Tumor-treating fields (TTFields), a new technology that uses low-intensity electrical fields to kill cancer cells, improved overall survival for patients with metastatic non-small-cell lung cancer, according to a recent report in The Lancet Oncology. However, the treatment did not improve survival for people with advanced ovarian cancer, according to a company announcement.
TTFields therapy, delivered by a portable device, takes advantage of cancer cells’ unique electrical properties and rapid growth to disrupt processes critical for their survival while sparing healthy cells. The Optune device, developed by Novocure, is currently approved for the treatment of glioblastoma brain cancer and mesothelioma.
For glioblastoma, the Optune device works by producing alternating electrical fields that penetrate into the brain and polarize cells, causing them to die before they can replicate, according to a report from the University of Colorado Cancer Center, which conducted clinical trials of the device. Brain cancer patient Adam Hayden wrote a blog post describing his experience using Optune.
TTFields therapy is also being evaluated for other difficult-to-treat malignancies, including lung cancer, ovarian cancer and pancreatic cancer.
The Phase III LUNAR trial (NCT02973789) enrolled 276 people with metastatic non-small-cell lung cancer that had progressed despite platinum-based chemotherapy; about 30% had previously received checkpoint inhibitor immunotherapy. About two thirds were men, and the median age was 64 years. They were randomly assigned to receive TTFields alone or in combination with standard therapy consisting of either docetaxel chemotherapy or a checkpoint inhibitor. TTFields therapy was delivered continuously via patches on the chest, and patients were instructed to wear the device at least 18 hours per day.

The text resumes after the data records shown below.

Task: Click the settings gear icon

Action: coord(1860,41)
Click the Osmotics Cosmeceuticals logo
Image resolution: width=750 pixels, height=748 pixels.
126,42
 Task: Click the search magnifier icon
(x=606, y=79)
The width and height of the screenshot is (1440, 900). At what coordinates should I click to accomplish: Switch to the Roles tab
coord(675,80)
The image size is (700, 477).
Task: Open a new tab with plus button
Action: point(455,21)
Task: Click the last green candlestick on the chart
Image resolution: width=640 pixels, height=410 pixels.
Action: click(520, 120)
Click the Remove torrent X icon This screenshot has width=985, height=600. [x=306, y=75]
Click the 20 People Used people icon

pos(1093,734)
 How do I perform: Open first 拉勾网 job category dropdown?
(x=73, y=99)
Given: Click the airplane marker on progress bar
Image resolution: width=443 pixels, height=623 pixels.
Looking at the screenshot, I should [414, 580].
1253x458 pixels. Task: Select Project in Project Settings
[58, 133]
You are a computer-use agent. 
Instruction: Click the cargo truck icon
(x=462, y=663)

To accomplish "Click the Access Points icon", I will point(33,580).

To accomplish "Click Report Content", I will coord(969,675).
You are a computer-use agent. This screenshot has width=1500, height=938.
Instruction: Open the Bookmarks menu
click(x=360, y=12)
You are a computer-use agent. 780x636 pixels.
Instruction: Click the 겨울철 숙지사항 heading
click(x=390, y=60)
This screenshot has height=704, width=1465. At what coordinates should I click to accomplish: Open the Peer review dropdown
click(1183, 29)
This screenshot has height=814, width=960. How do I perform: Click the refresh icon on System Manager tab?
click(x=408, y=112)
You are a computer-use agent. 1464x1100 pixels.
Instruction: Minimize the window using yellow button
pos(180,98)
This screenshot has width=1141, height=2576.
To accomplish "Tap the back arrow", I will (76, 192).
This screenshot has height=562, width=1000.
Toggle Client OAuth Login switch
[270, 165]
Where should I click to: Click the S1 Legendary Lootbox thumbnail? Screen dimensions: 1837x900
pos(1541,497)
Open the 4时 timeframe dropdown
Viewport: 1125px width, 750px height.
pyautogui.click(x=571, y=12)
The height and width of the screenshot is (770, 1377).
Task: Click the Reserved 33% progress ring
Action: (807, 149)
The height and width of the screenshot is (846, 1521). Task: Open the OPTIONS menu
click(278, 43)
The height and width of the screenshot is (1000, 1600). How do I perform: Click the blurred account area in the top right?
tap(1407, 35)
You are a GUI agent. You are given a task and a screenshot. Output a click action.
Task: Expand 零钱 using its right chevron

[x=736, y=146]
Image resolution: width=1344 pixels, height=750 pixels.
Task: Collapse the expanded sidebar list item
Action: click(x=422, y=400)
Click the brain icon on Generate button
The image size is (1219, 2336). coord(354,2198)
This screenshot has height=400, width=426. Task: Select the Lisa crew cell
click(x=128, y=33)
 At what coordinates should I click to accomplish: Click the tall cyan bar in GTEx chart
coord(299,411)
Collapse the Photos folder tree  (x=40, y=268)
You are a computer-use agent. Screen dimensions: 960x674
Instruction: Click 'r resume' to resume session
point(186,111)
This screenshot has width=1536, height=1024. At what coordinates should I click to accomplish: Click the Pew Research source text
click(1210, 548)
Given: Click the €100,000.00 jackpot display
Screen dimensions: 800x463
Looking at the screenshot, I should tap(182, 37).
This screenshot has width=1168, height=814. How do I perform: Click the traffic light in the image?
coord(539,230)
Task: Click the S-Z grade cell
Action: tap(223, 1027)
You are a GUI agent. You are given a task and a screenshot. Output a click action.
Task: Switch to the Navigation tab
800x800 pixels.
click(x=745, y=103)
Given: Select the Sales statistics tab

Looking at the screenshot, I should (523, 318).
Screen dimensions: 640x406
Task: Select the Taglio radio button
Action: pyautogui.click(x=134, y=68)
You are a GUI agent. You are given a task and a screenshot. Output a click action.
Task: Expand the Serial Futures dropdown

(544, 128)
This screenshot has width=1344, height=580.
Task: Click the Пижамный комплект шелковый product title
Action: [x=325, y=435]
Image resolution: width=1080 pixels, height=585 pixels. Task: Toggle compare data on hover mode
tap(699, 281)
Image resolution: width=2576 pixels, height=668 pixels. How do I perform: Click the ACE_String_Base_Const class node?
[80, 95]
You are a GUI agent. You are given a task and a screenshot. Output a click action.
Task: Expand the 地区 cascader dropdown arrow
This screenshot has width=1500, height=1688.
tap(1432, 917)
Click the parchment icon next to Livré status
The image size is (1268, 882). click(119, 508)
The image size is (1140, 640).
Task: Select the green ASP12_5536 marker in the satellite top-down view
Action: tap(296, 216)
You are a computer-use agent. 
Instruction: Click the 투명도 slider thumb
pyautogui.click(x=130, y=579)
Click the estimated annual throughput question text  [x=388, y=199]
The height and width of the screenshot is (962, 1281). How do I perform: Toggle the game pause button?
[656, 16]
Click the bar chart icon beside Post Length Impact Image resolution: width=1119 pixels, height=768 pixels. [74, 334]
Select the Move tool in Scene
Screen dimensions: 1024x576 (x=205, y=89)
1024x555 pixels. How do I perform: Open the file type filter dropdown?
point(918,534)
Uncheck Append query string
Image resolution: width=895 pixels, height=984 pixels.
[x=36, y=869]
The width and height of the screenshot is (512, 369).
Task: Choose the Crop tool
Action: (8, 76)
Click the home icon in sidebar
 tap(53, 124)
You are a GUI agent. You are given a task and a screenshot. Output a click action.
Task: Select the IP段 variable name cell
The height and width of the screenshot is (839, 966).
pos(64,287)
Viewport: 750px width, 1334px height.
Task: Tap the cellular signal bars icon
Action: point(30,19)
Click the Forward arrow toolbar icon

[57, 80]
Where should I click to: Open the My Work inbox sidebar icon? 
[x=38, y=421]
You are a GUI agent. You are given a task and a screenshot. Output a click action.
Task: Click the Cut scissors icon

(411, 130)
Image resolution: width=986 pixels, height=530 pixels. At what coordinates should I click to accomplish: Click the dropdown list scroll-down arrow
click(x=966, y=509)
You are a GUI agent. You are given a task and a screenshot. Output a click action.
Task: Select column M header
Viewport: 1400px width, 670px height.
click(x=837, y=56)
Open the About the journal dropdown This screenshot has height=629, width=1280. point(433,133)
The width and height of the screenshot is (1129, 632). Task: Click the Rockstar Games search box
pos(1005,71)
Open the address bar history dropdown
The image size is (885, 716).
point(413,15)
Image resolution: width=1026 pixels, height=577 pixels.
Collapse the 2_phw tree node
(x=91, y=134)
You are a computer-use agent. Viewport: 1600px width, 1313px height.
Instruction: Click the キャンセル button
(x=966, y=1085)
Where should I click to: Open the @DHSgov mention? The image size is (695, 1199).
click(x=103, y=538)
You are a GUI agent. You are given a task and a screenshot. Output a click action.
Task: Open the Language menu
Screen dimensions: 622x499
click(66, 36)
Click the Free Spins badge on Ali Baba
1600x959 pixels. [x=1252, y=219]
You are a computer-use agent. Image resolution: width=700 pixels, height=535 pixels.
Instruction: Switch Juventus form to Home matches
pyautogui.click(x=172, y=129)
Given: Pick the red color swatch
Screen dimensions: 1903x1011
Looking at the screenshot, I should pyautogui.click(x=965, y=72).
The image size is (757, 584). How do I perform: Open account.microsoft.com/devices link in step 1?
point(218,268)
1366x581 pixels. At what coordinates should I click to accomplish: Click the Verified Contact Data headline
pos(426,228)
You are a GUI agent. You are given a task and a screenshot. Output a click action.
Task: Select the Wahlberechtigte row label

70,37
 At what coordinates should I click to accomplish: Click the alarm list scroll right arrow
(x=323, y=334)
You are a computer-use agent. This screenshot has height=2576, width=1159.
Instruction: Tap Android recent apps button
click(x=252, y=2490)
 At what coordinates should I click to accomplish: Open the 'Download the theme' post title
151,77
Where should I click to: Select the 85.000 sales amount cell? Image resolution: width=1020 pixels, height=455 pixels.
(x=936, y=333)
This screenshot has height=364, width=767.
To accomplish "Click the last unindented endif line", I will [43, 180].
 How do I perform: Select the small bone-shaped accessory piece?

As described at the 2023 American Society of Clinical Oncology Annual Meeting and in the new Lancet Oncology report, people who used the device experienced a “statistically significant and clinically meaningful” improvement in overall survival. The median overall survival time was 13.2 months for patients who added TTFields versus 9.9 months for those who received standard therapy alone. In the sub-group of patients who received a checkpoint inhibitor, the median overall survival time was 18.5 months for those who added TTFields therapy versus 10.8 months for those who did not. But in the subgroup that received docetaxel, the median overall survival time was 11.1 months versus 8.7 months, respectively.
One-year survival rates were 53% for patients treated with TTFields versus 42% for those who received one of the standard therapies alone. Among those with longer follow-up, three-year survival rates were 18% versus 7%, respectively. However, progression-free survival and overall response rates (tumor shrinkage) did not differ significantly between the groups.
The treatment was generally safe, though severe adverse events were common: 59% in the TTFields group and 56% in the standard therapy control group. About 70% of TTFields recipients reported side effects, mostly mild to moderate dermatitis and other skin and subcutaneous tissue problems.
“These data suggest that TTFields therapy is efficacious in metastatic non-small-cell lung cancer and should be considered as a treatment option to manage the disease in this setting,” the study authors concluded.
“This is a promising development for a population of patients with limited treatment options, lead investigator Ticiana Leal, MD, of Emory University’s Winship Cancer Institute, said in a Novocure press release. The results suggest that tumor treating fields therapy can safely be used along with standard systemic therapies to extend survival without reducing quality of life.” She also noted that the LUNAR trial is the first study in more than seven years to show a significant improvement in overall survival for people with metastatic non-small-cell lung cancer after platinum chemotherapy.
But TTFields therapy did not work as well for ovarian cancer. The Phase III INNOVATE trial enrolled 540 patients with platinum-resistant ovarian cancer who had received up to five lines of prior treatment. The participants were randomly assigned to receive TTFields together with paclitaxel chemotherapy or paclitaxel alone.
Novocare recently announced that the study did not meet its primary endpoint. Overall survival time was 12.2 months in the TTFields group versus 11.9 months in the standard therapy group, which was not a significant difference. However, the study did suggest a survival benefit in patients who had only one line of prior therapy, which “could merit further exploration,” according to the company.
“We see treatment exposure and number of prior therapies are relevant and can drive outcomes, and we will leverage these data as we explore and identify new opportunities to treat this deadly disease,” said investigator David O’Malley, MD, of Ohio State University’s James Comprehensive Cancer Center.